(Collected data)
+++

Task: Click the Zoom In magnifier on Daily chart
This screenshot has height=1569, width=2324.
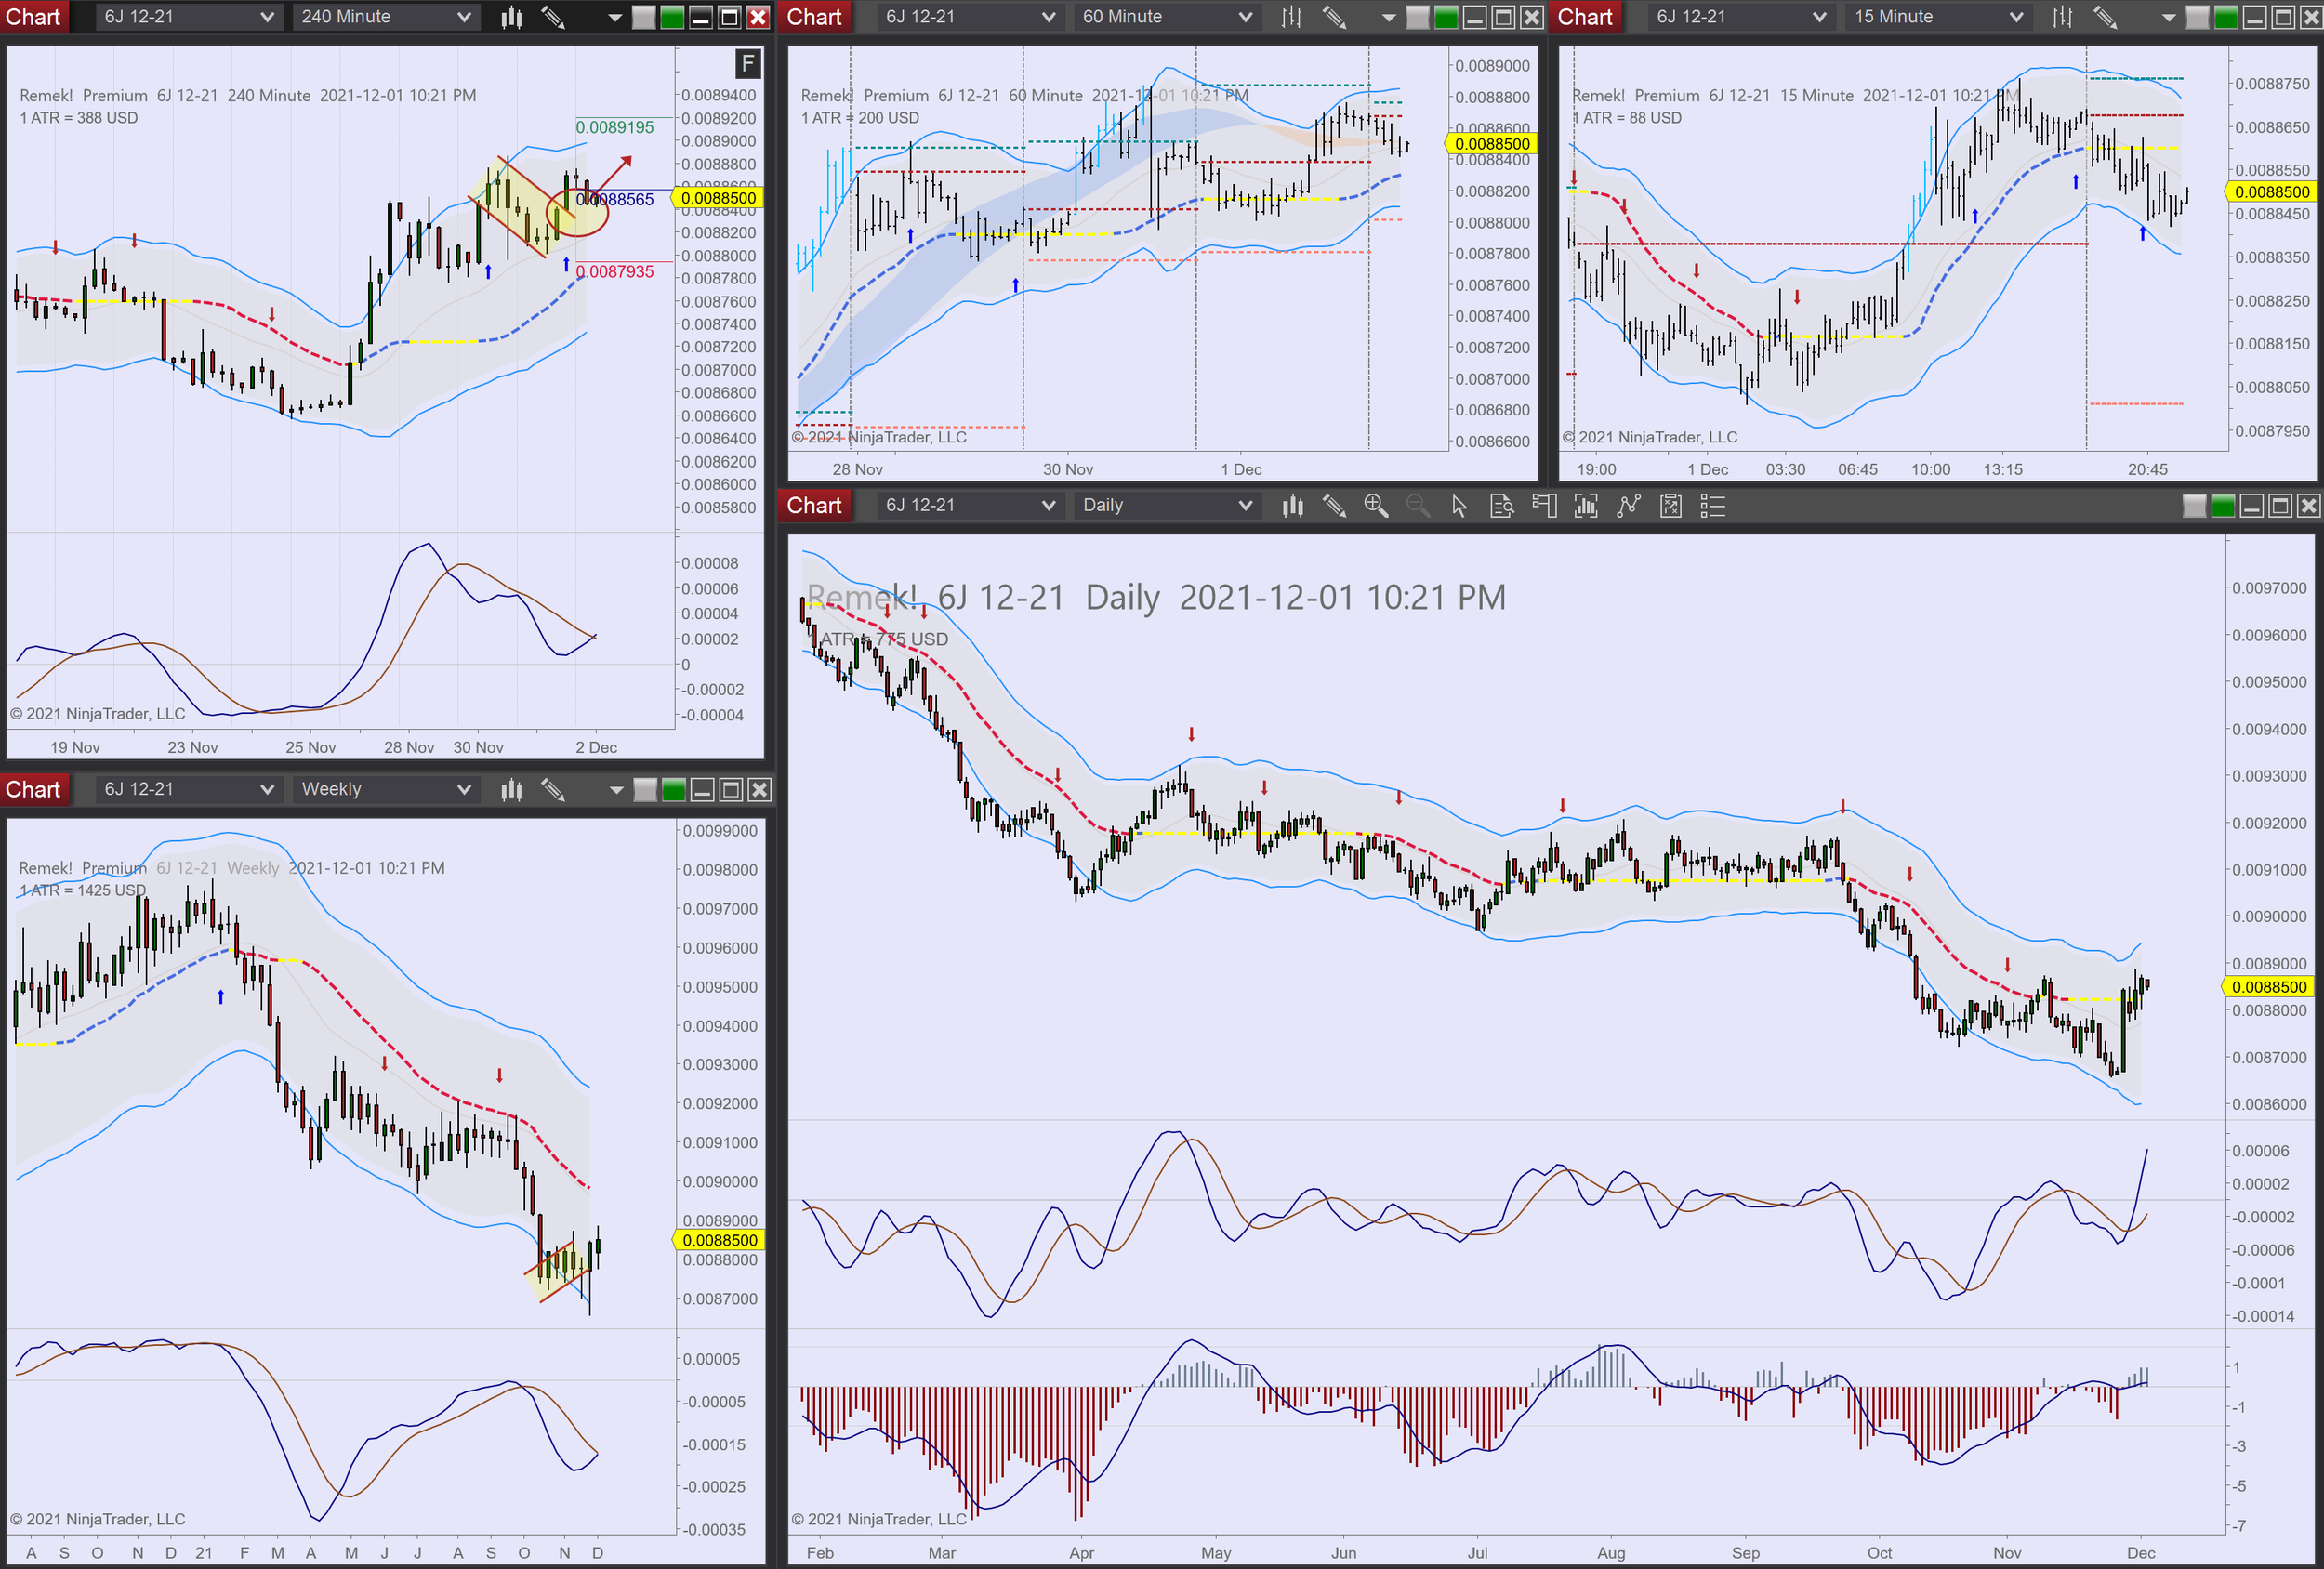Action: pyautogui.click(x=1375, y=506)
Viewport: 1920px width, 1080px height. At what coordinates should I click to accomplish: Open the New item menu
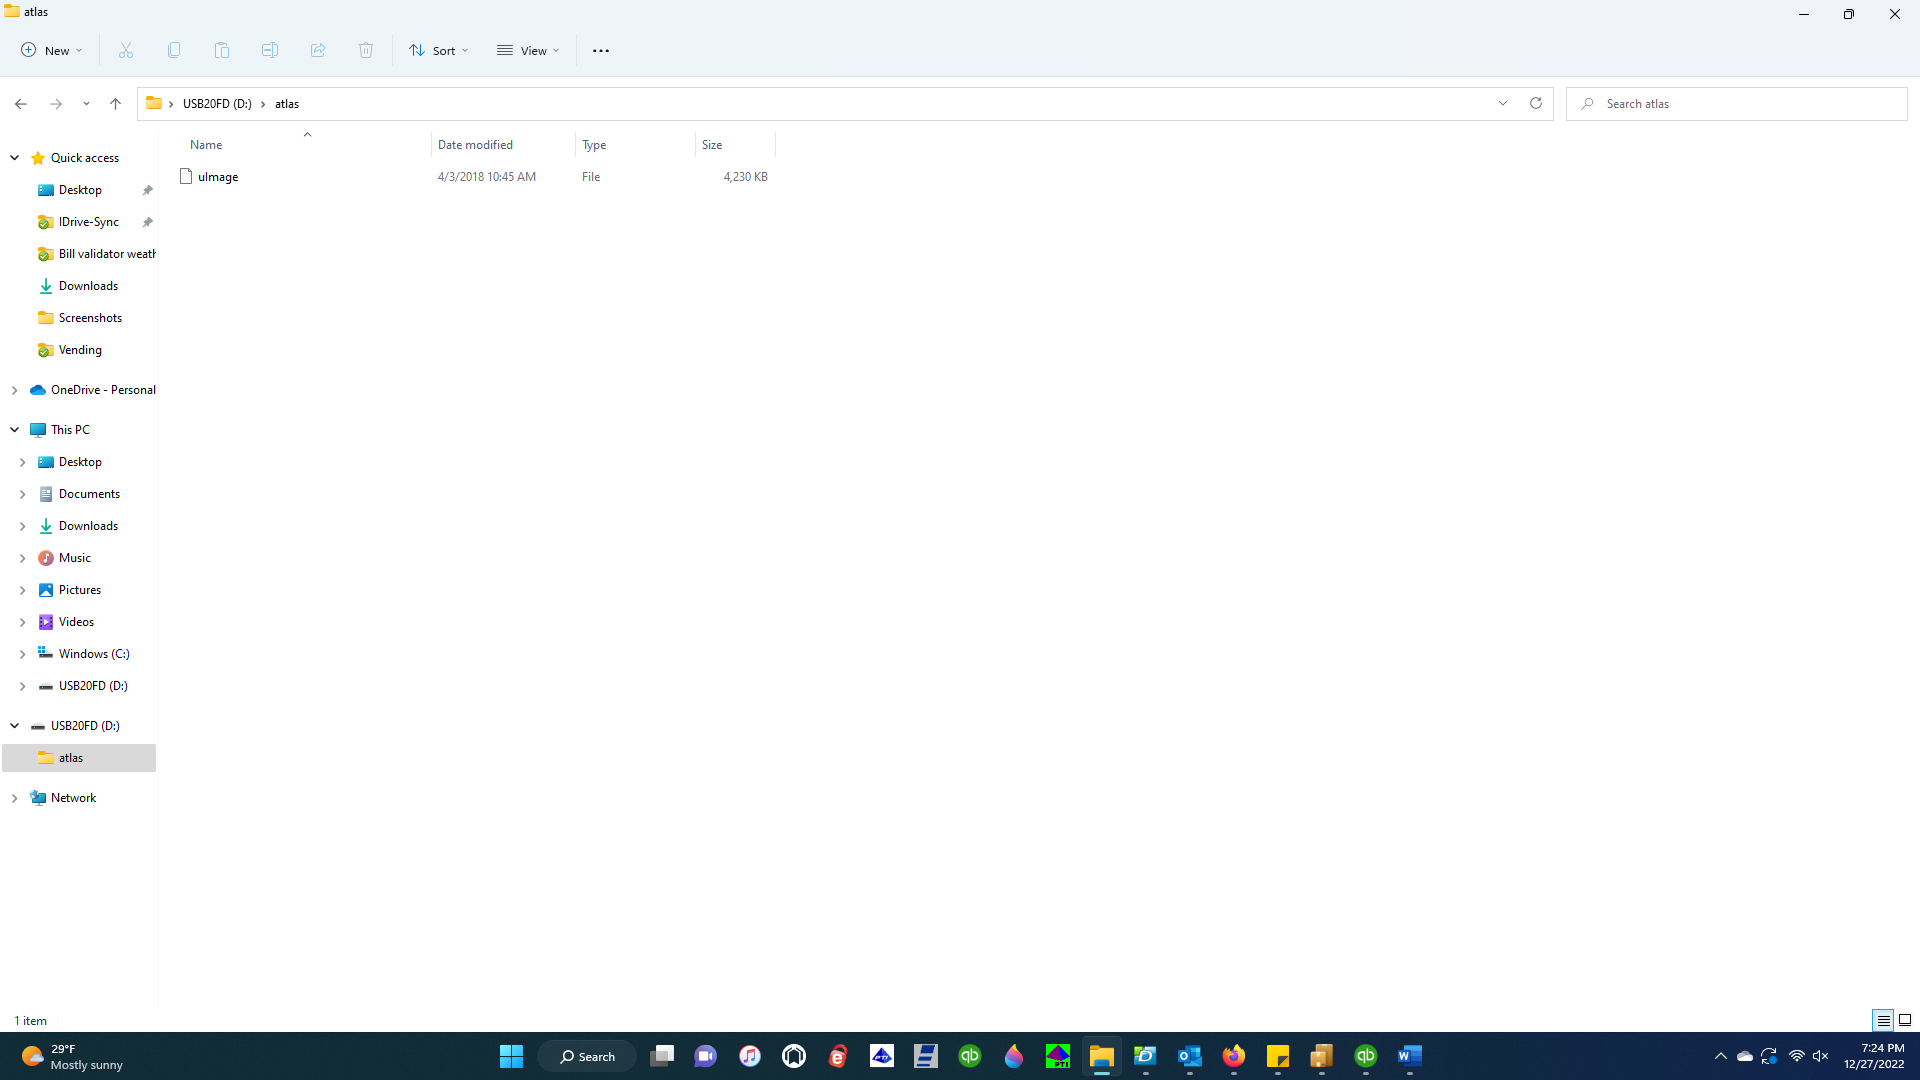point(52,50)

+++

Your copy of the records must be exact and must contain no pictures.

Task: Click the Zoom In magnifier on Daily chart
This screenshot has height=1569, width=2324.
Action: pyautogui.click(x=1375, y=506)
Viewport: 1920px width, 1080px height. At what coordinates should I click to accomplish: Open the New item menu
point(52,50)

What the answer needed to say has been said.